→ What needs to be done
Search the material below for the word "computer". Copy every line where it is found.

→ Records to process
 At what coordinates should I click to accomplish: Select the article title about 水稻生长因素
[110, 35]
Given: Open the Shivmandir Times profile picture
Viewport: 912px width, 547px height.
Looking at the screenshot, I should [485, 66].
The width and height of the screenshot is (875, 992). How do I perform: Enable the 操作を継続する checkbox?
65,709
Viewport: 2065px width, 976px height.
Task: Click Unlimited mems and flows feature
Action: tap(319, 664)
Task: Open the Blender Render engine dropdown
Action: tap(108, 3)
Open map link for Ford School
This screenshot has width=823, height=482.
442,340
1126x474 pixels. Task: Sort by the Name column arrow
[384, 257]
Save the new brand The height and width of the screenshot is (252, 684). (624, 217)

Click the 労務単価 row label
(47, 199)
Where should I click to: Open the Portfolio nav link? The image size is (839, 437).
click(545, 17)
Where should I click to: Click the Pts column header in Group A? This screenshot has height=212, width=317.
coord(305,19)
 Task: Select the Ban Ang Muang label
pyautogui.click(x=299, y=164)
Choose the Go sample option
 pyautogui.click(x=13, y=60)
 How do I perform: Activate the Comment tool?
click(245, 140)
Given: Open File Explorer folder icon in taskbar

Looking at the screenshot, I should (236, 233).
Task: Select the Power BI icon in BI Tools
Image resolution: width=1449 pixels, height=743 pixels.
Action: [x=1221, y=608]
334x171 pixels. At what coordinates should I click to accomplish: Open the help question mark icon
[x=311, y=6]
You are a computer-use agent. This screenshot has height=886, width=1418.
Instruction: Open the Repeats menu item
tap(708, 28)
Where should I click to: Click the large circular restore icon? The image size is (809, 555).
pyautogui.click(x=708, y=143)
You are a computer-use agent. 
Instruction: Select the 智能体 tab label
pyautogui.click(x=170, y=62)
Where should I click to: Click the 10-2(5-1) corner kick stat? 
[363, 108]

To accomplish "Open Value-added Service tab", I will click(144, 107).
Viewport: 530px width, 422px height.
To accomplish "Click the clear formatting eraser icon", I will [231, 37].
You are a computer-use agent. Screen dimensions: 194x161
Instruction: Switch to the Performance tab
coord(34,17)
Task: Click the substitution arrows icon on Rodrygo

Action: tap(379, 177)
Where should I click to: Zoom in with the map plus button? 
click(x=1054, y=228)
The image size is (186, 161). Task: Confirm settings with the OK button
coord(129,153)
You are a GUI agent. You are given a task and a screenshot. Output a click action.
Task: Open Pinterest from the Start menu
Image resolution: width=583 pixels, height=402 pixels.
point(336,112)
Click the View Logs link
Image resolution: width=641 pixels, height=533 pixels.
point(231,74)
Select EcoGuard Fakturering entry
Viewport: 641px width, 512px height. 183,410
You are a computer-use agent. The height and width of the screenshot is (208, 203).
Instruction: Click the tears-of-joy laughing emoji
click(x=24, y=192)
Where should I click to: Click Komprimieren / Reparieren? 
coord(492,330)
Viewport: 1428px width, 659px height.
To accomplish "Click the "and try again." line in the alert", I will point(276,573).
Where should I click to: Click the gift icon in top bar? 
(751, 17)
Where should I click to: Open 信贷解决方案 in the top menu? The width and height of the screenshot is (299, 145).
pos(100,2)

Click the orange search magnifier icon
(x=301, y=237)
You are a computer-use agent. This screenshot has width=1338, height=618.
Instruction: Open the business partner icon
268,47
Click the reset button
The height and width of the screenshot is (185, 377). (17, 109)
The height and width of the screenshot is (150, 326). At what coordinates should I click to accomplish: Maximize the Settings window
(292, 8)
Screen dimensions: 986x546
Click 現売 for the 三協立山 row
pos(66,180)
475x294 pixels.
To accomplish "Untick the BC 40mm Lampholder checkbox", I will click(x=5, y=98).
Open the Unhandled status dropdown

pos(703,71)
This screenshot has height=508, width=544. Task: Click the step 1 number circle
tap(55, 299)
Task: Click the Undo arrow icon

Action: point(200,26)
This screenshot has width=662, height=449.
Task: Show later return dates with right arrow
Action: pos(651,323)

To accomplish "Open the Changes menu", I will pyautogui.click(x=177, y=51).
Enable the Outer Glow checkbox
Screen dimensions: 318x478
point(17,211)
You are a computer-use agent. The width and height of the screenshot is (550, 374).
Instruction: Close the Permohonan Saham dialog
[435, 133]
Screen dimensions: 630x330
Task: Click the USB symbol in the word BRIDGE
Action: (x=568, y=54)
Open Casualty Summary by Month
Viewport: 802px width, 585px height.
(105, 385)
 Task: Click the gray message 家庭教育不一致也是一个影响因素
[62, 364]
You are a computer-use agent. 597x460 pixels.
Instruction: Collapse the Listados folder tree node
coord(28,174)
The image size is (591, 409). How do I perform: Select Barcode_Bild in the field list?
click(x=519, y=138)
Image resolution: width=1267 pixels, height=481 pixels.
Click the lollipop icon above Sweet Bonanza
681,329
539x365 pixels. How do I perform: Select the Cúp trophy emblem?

→ Answer for the task
You are a computer-use agent. This screenshot has height=886, width=1418.
You are a computer-use agent. 
You are a computer-use agent. Screen dimensions: 194x161
You are a computer-use agent. The height and width of the screenshot is (208, 203).
You are a computer-use agent. This screenshot has width=1338, height=618.
You are a computer-use agent. The width and height of the screenshot is (550, 374).
You are a computer-use agent. 597x460 pixels.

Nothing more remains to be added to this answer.